In 2007, Switzerland successfully concluded the process of focusing the commitment it initiated three years earlier. It is now concentrating on a limited number of countries and regions where it can deliver added value and utilise synergies between the various involved federal authorities. This applies especially to civilian and military peacebuilding and development co-operation. Switzerland has also laid the foundation for making better use of opportunities, for example in the French-speaking region of Africa.
In the year under review, the global political climate was not particularly favourable either for peace policy or for a constructive human rights policy, not least because of increasing polarisation between countries, regions and cultures. In Colombia and Sudan, for example, the peace processes came to a standstill, while in Sri Lanka hostilities escalated again. And it also proved difficult to make any significant progress in the human rights dialogues with China and Iran.
Nonetheless, Swiss diplomacy succeeded in contributing to positive developments. The human rights dialogue with Vietnam is yielding positive results, and encouraging progress has been achieved in the peace processes in Burundi, North Uganda and Nepal. Switzerland was also able to develop successful diplomatic initiatives aimed at promoting human security. These include the Geneva Declaration on Armed Violence and Development, the institutional consolidation of the UN Human Rights Council and Switzerland’s commitment to the 30th International Conference of the Red Cross and Red Crescent, in which the focus was on humanitarian policy, international humanitarian law and Geneva as a major human rights centre.

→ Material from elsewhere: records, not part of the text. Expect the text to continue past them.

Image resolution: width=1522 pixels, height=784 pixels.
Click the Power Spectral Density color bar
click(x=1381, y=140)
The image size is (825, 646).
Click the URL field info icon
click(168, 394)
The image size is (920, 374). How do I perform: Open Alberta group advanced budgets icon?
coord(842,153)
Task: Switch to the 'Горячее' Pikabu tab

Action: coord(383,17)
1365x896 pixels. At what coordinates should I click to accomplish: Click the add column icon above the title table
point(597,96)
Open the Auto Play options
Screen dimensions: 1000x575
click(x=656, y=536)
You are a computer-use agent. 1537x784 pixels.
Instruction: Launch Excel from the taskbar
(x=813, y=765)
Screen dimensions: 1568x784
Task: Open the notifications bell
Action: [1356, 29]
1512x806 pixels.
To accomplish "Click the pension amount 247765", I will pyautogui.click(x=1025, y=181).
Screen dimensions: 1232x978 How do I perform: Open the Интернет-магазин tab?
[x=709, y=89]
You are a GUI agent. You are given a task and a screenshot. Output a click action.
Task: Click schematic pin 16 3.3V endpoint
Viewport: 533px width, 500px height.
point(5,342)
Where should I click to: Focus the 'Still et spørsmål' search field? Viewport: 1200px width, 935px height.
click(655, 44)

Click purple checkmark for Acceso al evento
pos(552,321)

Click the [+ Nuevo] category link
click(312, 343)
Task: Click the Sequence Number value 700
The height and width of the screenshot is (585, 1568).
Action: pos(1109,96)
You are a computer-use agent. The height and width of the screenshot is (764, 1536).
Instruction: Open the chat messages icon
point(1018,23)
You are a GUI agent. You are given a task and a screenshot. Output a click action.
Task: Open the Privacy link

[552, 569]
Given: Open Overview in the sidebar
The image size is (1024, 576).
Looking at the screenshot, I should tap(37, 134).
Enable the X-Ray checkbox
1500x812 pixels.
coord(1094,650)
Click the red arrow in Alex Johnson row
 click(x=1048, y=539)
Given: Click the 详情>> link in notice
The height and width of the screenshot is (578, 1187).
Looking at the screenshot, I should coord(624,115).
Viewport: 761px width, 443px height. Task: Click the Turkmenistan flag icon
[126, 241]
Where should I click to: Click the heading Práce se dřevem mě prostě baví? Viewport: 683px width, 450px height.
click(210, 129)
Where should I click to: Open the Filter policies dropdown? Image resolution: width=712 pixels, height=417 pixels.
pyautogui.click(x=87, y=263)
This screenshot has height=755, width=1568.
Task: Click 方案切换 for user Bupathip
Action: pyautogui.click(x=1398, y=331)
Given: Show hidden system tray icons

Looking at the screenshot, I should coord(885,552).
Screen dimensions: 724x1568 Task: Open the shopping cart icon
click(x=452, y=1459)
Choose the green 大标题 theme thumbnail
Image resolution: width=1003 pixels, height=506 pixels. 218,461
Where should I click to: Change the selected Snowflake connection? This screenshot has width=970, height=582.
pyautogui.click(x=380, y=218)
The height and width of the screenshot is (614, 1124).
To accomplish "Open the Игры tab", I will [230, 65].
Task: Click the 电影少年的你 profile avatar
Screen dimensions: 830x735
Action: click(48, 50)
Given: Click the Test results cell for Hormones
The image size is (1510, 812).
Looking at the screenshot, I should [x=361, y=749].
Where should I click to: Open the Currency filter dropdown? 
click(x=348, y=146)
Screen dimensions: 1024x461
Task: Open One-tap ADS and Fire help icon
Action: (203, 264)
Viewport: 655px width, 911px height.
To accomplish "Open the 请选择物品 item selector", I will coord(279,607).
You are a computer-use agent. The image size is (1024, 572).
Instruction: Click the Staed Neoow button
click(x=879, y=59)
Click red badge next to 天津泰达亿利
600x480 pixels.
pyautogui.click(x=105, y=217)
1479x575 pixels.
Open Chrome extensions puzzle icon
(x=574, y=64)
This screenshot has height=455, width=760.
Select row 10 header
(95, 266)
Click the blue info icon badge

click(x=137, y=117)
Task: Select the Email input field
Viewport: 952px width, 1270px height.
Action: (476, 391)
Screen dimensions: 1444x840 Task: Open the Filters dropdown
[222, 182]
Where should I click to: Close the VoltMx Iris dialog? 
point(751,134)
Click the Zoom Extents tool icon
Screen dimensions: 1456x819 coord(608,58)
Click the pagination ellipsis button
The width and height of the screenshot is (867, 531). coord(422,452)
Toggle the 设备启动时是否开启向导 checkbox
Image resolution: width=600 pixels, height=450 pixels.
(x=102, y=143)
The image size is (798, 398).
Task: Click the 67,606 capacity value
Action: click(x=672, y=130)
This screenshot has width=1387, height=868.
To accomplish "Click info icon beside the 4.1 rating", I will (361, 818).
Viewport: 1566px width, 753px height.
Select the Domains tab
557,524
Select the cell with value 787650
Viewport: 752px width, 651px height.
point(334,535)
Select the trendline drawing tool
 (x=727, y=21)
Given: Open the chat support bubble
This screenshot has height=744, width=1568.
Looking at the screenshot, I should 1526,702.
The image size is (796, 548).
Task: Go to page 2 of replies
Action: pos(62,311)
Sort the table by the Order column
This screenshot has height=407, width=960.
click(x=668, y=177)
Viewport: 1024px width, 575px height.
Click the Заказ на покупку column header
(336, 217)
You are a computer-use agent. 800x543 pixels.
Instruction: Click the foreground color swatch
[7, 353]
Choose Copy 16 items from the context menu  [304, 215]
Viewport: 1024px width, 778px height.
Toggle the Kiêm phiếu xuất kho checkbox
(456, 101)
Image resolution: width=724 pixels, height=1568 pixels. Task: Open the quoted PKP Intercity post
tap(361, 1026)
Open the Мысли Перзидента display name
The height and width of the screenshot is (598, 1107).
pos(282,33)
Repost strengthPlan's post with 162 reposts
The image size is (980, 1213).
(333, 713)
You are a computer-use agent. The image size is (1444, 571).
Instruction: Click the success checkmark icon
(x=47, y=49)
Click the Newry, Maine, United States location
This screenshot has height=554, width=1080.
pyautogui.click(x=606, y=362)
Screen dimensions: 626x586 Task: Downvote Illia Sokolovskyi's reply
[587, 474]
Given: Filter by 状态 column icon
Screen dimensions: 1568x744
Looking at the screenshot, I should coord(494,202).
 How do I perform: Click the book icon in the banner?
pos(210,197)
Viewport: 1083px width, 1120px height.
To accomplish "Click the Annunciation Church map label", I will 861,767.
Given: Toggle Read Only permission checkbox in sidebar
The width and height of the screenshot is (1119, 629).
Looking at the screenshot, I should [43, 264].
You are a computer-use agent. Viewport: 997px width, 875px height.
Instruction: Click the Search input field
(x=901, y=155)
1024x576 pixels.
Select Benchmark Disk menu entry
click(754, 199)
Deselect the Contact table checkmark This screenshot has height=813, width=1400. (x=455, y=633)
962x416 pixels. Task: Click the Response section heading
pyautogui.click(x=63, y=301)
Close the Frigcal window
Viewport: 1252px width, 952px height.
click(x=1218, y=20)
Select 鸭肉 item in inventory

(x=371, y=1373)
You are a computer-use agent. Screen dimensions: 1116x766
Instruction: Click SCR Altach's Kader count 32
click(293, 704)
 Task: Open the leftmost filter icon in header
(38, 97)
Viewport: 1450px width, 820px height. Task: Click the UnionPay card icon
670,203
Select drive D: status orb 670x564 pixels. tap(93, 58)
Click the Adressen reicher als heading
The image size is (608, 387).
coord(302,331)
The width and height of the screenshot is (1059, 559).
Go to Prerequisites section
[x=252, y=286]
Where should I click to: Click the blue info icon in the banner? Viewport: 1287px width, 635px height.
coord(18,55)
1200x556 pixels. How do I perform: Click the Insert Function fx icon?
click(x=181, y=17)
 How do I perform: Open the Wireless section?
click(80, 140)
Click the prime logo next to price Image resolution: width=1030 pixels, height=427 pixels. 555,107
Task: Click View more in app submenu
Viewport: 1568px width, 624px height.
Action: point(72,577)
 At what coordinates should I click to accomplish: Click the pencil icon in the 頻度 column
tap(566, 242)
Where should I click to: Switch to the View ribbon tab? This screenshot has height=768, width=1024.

Switzerland will be able to continue pursuing its commitment to peace and human rights in the future. Last year, Parliament approved the framework credit facility for 240 million Swiss francs for at least four years from 1 July 2008, and thus provided the necessary basis for its ongoing commitment. In the year under review, 53.173 million Swiss francs were spent on measures to promote civilian peacebuilding and human rights.